-- TO DO --
From the listing below, extract each line containing the string "preview".
---
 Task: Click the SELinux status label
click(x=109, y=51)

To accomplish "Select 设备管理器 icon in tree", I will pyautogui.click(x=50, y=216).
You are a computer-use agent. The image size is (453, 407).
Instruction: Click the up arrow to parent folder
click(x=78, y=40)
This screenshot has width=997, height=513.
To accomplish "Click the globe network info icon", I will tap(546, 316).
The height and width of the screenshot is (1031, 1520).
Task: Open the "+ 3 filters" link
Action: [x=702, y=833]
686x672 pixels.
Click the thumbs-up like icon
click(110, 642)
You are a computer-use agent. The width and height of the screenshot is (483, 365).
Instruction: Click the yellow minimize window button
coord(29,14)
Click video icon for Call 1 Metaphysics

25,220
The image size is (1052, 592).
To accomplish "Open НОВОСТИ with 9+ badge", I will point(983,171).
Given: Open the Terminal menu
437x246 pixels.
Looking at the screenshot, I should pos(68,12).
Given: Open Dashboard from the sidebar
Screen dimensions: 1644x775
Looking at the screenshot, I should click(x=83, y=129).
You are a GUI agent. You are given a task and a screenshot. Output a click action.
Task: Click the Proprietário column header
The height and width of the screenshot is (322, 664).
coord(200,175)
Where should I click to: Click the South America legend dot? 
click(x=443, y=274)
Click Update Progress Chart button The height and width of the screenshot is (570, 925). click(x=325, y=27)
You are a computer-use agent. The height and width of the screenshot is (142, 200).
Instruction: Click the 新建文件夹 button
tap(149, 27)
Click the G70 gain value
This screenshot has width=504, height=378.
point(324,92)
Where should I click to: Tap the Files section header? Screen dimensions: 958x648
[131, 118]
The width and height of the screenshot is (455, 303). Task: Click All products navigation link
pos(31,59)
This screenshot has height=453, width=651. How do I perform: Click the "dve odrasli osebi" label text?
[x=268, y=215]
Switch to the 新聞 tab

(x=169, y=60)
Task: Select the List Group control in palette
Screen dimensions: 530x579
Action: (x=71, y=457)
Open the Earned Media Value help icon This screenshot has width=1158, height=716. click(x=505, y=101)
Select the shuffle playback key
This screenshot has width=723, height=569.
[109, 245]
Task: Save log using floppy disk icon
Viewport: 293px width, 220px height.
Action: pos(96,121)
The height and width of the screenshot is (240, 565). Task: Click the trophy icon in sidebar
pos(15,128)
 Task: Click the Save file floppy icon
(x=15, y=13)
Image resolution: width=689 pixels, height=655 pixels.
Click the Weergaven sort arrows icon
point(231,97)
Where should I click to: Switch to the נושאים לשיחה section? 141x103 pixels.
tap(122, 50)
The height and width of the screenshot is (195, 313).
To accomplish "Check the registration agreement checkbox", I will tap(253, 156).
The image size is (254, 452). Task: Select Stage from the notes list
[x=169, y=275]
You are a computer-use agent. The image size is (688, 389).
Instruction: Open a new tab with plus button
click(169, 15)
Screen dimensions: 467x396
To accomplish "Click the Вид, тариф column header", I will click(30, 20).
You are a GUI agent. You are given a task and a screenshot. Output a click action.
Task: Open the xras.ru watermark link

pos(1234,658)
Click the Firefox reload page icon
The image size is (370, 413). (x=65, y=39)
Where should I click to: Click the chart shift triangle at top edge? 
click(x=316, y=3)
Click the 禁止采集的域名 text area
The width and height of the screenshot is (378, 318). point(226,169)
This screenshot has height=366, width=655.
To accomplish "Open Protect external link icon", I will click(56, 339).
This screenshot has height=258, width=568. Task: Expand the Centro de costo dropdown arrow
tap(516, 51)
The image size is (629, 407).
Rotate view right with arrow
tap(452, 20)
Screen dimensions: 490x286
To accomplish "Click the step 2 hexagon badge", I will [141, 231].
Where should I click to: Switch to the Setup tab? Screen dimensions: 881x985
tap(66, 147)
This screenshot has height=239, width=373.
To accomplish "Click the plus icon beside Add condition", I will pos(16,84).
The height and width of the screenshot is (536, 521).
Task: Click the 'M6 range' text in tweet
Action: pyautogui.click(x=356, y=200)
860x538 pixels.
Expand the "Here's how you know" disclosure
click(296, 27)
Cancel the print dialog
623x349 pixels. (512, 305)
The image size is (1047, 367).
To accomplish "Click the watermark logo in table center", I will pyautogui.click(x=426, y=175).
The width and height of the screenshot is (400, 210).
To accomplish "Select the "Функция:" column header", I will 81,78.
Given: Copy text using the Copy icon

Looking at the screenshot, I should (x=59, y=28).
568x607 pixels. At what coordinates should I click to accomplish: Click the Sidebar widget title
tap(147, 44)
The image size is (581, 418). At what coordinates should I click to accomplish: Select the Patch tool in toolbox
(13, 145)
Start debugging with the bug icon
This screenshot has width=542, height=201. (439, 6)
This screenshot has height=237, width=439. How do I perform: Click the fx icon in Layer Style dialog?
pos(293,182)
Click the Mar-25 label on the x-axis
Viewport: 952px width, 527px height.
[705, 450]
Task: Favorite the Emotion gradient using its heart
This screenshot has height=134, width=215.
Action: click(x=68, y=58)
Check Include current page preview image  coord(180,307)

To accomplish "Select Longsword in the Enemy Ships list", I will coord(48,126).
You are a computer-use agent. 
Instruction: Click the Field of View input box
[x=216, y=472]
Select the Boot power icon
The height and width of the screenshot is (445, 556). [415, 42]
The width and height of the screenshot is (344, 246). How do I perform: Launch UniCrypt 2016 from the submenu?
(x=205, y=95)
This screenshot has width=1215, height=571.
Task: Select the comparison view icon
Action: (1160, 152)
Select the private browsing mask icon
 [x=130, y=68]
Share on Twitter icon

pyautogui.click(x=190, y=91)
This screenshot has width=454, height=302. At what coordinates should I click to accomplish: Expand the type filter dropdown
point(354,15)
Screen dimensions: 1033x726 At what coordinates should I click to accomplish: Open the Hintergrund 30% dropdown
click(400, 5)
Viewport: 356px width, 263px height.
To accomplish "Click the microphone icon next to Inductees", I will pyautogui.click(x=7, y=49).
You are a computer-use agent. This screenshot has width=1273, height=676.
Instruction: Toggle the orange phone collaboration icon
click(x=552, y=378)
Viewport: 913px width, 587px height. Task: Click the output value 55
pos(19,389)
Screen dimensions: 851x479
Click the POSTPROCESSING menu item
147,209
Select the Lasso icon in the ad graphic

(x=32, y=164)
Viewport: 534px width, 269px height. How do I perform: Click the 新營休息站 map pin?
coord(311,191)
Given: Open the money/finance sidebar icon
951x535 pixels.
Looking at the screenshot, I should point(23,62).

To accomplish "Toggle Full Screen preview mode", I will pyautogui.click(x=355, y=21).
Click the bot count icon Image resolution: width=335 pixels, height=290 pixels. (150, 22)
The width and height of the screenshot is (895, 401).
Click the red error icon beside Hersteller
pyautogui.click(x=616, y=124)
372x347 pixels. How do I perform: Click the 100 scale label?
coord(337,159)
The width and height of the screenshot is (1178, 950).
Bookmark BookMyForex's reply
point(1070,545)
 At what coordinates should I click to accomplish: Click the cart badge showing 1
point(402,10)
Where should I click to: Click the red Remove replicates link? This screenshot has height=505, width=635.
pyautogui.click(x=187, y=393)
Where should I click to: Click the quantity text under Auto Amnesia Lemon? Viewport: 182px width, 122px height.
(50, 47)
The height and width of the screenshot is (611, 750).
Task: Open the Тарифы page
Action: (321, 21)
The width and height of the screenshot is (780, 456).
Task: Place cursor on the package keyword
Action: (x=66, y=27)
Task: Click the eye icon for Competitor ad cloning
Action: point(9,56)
---
-- FINISHED TASK --
Check Include current page preview image  coord(180,307)
To accomplish "Toggle Full Screen preview mode", I will pyautogui.click(x=355, y=21).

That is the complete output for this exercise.